[Given records]

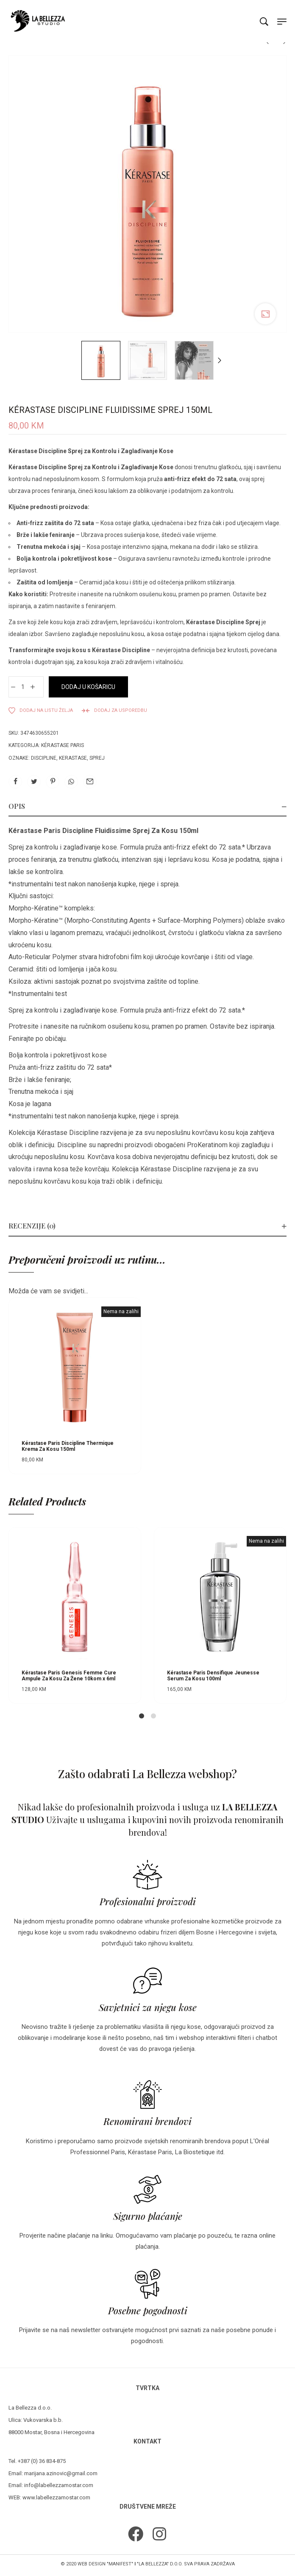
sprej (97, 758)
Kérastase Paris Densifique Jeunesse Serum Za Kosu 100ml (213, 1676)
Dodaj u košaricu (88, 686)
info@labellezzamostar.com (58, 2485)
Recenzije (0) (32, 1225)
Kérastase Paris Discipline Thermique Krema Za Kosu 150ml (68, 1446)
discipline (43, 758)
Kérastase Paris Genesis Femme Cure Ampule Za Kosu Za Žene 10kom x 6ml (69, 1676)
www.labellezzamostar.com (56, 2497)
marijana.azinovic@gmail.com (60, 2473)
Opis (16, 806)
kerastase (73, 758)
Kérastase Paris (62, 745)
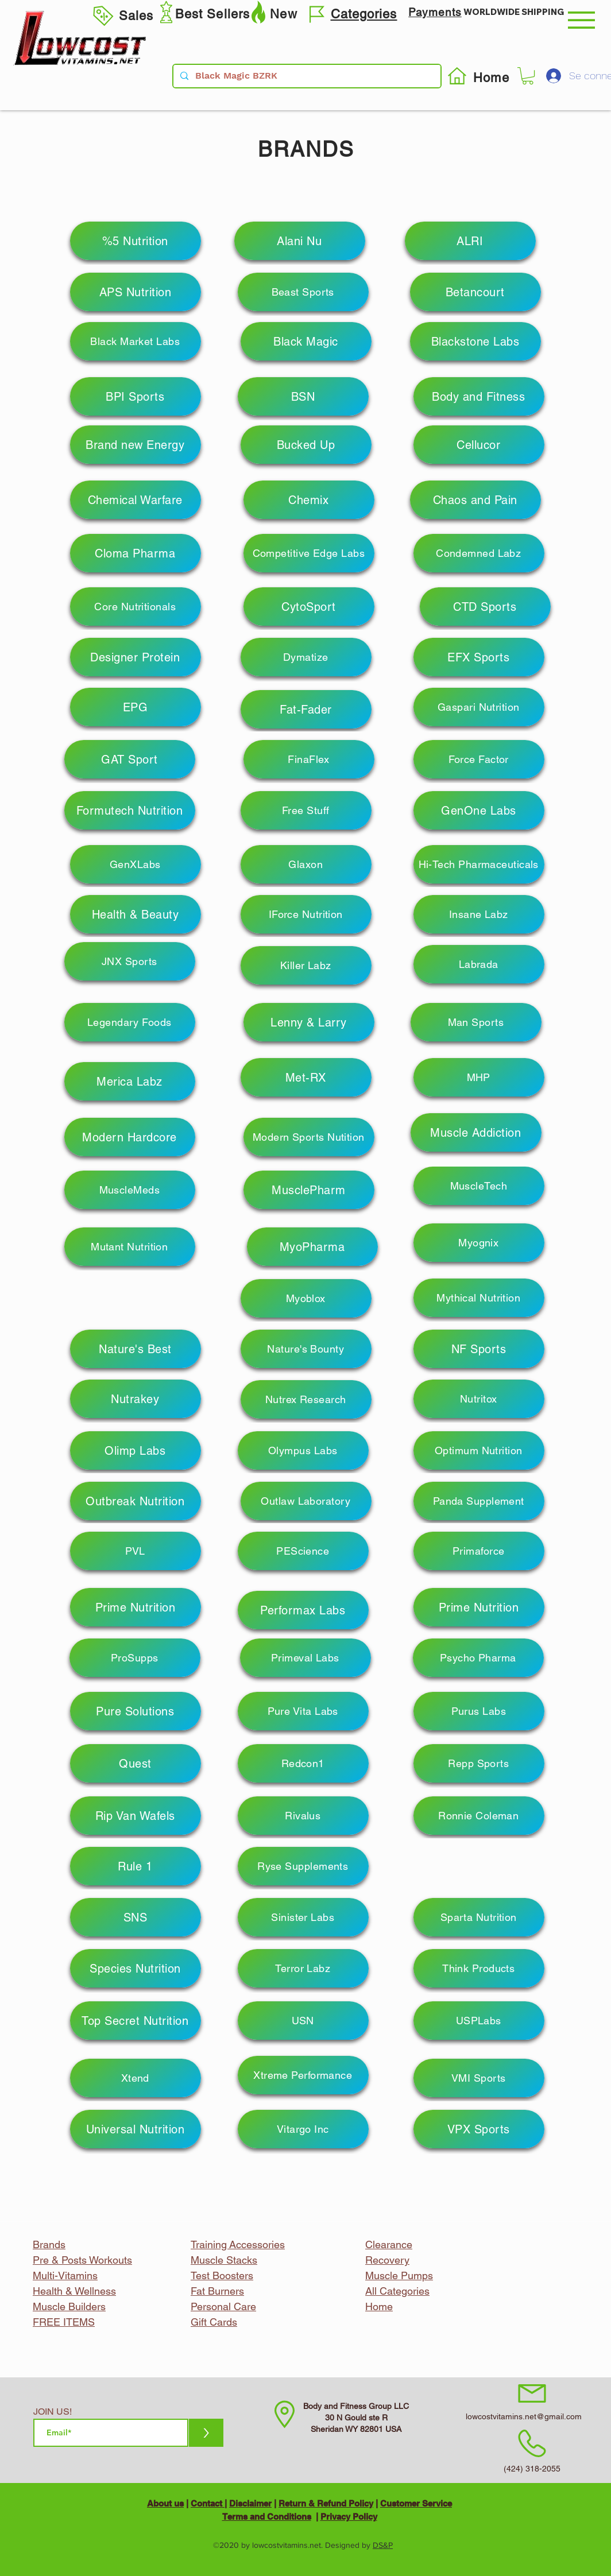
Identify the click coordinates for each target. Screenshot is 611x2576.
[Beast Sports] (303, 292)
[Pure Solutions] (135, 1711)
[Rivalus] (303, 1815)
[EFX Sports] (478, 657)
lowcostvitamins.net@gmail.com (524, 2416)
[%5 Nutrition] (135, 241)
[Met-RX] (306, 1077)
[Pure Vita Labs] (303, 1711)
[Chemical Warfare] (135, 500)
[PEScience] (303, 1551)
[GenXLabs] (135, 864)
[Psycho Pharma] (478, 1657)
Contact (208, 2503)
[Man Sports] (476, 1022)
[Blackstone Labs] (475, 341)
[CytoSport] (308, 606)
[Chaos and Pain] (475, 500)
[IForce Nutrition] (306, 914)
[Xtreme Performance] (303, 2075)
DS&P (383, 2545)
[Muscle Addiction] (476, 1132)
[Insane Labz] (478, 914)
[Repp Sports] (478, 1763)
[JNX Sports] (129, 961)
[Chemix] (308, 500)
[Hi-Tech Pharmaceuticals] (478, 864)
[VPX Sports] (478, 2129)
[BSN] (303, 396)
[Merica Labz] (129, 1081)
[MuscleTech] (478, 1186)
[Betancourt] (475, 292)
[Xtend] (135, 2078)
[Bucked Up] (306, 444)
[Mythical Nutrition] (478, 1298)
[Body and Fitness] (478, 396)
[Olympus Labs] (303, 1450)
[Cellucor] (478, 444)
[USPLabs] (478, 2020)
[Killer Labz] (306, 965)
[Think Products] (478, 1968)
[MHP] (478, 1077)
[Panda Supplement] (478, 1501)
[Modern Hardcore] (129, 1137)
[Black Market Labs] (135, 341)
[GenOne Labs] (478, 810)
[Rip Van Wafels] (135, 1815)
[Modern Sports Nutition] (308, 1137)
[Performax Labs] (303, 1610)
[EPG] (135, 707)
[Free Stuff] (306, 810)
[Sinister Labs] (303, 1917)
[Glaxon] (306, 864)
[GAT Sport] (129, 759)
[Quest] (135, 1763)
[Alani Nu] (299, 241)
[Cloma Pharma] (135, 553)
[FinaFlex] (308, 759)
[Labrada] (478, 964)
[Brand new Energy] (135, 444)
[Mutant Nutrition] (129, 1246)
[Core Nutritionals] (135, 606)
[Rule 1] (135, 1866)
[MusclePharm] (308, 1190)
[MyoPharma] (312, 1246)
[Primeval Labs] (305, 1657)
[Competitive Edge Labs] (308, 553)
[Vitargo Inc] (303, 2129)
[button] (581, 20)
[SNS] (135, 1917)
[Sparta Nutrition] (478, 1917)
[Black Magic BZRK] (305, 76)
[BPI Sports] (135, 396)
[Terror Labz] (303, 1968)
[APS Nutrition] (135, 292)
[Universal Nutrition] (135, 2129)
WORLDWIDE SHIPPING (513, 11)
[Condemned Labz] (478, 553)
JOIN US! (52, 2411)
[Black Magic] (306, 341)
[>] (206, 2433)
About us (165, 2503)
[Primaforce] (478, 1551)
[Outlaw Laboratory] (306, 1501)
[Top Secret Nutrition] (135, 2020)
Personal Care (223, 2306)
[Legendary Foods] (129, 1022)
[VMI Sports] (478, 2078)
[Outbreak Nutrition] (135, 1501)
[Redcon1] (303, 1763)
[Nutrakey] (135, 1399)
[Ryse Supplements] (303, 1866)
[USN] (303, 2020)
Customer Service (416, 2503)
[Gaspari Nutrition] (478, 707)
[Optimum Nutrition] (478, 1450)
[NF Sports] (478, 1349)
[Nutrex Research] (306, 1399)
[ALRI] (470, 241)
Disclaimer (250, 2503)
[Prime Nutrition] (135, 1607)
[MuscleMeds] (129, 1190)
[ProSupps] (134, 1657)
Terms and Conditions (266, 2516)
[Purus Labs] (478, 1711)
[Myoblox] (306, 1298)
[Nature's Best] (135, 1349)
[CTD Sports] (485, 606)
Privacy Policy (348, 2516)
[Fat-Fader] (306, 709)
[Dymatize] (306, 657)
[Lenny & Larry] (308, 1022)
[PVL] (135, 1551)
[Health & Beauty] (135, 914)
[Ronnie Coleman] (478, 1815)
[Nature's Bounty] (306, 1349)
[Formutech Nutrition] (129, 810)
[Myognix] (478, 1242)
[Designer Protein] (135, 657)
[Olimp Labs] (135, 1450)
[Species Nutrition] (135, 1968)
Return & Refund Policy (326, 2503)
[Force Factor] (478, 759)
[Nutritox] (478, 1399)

[/Given records]

■ Exercise ■
Reply with the number of lines in the data that include the string "Modern" and nothing else.

■ The completed task ■
2